### DATA FOR THE TASK
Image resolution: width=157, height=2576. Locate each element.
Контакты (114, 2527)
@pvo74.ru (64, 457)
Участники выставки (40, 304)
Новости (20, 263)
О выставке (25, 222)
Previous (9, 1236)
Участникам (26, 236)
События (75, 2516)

...

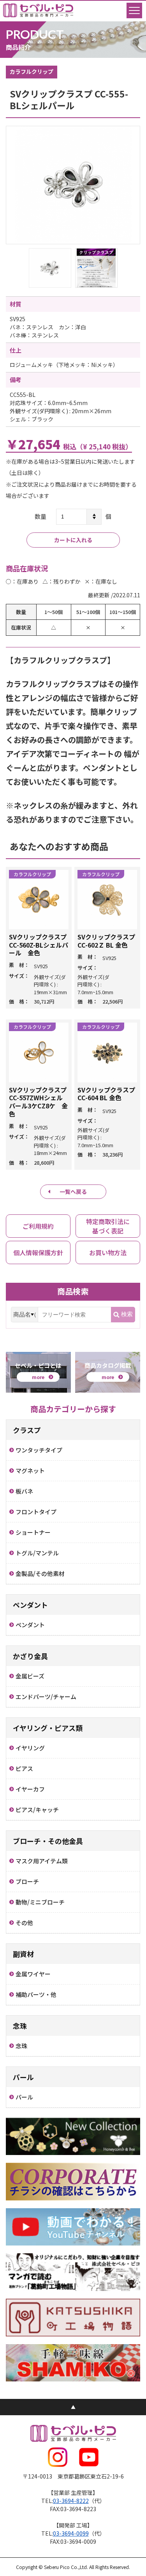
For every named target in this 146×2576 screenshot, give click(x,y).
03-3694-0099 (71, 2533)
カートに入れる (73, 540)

### TASK OBJECTIVE
From the listing above, return the lines starting at the one with "Новости (20, 263)" and ending at the one with "События (75, 2516)", both kept, exactly as they appear and nothing more.

### ANSWER TO THIS PROBLEM
Новости (20, 263)
О выставке (25, 222)
Previous (9, 1236)
Участникам (26, 236)
События (75, 2516)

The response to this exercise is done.